Content starts
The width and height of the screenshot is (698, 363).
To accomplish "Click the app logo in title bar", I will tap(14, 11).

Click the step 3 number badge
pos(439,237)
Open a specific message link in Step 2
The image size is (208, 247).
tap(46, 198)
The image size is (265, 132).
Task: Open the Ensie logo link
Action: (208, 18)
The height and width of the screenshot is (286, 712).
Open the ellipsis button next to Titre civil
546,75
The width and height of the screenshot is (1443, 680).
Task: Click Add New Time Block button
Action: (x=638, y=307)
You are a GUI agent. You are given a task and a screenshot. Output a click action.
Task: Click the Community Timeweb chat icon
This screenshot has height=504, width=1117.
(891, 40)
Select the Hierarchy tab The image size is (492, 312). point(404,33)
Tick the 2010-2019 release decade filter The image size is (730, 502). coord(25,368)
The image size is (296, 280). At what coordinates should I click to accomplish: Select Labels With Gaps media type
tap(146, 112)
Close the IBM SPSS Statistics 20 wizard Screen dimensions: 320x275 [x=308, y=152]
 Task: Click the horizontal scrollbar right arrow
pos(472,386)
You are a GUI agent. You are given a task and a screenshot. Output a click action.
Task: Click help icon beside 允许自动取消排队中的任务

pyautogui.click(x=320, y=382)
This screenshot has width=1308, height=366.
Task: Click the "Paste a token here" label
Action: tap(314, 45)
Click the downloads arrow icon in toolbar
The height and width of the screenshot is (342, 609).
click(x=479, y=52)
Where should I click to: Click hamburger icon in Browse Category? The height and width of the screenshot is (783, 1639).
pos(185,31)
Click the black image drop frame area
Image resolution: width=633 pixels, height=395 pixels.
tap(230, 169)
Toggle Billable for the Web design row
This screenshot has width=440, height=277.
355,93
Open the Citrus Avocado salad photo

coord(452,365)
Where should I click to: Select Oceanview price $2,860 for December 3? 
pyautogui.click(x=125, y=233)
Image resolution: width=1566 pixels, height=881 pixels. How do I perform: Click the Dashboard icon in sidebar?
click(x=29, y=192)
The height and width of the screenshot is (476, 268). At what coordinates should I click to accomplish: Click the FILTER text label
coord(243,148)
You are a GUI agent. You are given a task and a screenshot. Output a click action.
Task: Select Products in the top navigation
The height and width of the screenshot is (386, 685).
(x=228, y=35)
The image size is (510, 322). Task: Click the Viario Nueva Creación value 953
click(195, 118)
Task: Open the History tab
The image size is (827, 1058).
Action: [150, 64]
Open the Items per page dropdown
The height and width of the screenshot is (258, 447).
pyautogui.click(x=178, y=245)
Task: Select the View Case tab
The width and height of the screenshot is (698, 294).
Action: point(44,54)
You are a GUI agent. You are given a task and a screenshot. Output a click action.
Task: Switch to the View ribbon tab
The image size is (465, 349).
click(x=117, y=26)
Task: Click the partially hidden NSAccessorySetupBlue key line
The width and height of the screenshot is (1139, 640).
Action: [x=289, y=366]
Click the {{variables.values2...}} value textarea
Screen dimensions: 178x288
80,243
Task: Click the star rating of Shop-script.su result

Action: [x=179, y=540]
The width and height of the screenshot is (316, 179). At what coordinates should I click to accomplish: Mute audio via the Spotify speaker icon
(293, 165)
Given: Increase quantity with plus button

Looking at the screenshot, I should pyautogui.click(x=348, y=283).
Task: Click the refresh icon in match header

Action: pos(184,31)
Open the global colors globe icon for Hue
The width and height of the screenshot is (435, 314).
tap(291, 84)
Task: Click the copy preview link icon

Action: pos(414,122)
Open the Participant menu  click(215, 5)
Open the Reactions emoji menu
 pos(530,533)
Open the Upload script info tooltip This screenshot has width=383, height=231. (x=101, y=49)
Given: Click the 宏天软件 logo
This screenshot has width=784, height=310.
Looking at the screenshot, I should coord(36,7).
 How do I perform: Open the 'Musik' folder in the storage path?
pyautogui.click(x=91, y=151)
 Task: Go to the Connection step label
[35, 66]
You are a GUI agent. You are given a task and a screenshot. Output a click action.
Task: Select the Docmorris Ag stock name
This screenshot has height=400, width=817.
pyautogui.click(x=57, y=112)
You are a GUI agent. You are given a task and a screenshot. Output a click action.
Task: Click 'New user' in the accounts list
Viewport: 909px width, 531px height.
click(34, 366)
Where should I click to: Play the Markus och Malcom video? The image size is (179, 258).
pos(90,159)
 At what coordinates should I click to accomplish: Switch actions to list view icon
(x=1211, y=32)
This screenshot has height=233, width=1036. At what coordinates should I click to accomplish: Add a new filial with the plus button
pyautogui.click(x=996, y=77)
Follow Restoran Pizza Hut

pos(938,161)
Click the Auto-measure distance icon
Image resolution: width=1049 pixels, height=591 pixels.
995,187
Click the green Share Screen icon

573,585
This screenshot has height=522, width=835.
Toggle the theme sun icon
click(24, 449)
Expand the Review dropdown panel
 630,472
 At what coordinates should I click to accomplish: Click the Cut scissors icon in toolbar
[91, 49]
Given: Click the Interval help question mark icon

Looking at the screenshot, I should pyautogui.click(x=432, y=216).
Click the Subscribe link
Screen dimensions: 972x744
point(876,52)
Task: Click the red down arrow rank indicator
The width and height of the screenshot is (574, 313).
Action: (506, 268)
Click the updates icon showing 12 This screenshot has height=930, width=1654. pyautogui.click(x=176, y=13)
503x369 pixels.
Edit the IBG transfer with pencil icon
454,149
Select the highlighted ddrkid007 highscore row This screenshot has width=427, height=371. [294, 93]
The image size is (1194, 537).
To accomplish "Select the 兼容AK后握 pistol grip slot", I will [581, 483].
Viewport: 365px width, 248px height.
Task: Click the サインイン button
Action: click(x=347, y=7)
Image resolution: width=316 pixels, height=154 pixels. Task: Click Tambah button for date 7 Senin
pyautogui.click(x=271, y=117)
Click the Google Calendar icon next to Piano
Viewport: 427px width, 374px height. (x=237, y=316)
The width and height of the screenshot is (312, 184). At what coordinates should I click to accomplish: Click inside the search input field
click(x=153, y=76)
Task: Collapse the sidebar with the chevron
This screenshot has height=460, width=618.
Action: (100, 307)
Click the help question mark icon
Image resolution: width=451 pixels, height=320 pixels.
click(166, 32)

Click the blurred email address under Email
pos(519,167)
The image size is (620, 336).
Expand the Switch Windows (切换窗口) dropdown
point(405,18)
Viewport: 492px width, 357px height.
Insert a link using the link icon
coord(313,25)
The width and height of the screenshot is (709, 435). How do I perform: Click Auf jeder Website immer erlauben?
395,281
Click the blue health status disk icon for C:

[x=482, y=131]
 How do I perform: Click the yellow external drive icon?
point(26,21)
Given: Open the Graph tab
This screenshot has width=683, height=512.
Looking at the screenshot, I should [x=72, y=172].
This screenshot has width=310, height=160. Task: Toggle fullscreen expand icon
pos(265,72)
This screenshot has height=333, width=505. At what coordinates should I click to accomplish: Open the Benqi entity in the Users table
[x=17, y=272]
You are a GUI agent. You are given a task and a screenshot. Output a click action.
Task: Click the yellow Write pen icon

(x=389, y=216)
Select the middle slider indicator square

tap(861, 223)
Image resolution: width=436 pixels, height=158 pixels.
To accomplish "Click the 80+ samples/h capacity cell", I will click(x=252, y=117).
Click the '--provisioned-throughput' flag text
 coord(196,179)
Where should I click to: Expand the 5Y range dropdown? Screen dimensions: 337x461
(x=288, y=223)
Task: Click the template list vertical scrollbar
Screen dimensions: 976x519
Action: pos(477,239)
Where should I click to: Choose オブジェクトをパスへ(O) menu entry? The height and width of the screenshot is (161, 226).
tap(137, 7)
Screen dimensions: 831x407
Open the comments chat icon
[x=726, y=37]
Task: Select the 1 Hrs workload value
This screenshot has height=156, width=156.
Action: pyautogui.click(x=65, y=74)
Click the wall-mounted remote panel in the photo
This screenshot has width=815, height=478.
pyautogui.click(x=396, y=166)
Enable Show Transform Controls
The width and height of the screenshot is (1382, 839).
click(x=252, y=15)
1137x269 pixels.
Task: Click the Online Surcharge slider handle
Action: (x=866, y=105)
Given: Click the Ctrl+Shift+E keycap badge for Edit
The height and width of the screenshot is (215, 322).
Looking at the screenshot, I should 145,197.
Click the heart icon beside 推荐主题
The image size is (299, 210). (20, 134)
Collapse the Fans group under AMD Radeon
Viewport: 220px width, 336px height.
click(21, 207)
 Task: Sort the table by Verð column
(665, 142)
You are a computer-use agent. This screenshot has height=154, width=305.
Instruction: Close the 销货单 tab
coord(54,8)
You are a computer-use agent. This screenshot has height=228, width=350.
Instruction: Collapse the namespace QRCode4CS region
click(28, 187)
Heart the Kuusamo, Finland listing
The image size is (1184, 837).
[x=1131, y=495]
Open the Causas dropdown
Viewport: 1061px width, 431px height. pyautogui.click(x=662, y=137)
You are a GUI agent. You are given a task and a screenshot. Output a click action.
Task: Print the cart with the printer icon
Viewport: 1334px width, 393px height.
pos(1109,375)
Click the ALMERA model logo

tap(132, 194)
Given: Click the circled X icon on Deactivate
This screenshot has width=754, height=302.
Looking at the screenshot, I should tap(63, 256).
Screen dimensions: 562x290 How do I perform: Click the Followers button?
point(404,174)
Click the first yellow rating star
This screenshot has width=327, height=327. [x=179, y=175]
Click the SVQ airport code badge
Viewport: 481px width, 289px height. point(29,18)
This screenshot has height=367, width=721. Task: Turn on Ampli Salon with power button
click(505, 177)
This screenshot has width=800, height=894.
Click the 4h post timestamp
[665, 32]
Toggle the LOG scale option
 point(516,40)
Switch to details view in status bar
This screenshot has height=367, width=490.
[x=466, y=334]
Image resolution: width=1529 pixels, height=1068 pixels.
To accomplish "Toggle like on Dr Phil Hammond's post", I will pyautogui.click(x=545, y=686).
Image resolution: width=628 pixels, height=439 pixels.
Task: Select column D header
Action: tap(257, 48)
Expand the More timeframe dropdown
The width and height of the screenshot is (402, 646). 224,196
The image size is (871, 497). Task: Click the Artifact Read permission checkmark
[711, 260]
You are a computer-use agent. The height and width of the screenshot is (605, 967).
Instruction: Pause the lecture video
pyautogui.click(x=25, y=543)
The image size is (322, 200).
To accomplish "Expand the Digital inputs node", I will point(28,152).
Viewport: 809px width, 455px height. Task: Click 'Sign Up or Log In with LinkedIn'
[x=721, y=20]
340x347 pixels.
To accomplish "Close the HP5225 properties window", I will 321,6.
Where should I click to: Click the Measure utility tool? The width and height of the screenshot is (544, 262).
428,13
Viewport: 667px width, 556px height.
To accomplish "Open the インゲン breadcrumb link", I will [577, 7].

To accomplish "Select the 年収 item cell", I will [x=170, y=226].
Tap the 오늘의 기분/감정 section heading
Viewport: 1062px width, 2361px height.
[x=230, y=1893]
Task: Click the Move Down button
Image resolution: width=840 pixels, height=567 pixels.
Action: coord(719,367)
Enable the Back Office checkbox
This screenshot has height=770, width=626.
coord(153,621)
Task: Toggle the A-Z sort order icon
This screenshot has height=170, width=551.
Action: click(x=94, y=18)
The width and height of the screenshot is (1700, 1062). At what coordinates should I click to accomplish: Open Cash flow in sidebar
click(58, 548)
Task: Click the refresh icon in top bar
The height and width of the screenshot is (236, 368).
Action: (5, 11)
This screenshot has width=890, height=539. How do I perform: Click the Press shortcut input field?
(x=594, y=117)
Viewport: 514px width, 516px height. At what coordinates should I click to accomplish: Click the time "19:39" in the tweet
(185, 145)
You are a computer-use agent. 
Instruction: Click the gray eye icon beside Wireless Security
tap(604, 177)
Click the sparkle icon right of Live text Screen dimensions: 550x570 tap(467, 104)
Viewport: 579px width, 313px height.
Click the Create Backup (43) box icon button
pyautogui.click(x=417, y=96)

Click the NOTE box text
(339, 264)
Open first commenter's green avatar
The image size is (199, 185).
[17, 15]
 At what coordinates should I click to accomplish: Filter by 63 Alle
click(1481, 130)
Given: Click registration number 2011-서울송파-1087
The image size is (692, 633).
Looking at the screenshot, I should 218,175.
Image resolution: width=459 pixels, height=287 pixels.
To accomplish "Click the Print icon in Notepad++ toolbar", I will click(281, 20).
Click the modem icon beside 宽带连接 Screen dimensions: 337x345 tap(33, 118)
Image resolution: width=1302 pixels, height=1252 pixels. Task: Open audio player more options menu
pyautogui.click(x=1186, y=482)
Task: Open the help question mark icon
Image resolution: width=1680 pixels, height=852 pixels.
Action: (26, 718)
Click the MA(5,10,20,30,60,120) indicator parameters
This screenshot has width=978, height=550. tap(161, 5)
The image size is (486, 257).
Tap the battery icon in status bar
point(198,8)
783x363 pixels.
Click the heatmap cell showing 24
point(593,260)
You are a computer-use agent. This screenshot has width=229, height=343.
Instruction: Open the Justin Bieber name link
Content ends
* [DIRECTIONS] Starting at the line above that holds "You are a computer-use agent. The" and ending at the line that holds "Enable the Back Office checkbox", transcribe each line exactly and include no other lines.

* [RESPONSE AREA]
You are a computer-use agent. The height and width of the screenshot is (605, 967).
Instruction: Pause the lecture video
pyautogui.click(x=25, y=543)
The image size is (322, 200).
To accomplish "Expand the Digital inputs node", I will point(28,152).
Viewport: 809px width, 455px height. Task: Click 'Sign Up or Log In with LinkedIn'
[x=721, y=20]
340x347 pixels.
To accomplish "Close the HP5225 properties window", I will 321,6.
Where should I click to: Click the Measure utility tool? The width and height of the screenshot is (544, 262).
428,13
Viewport: 667px width, 556px height.
To accomplish "Open the インゲン breadcrumb link", I will [577, 7].

To accomplish "Select the 年収 item cell", I will [x=170, y=226].
Tap the 오늘의 기분/감정 section heading
Viewport: 1062px width, 2361px height.
[x=230, y=1893]
Task: Click the Move Down button
Image resolution: width=840 pixels, height=567 pixels.
Action: coord(719,367)
Enable the Back Office checkbox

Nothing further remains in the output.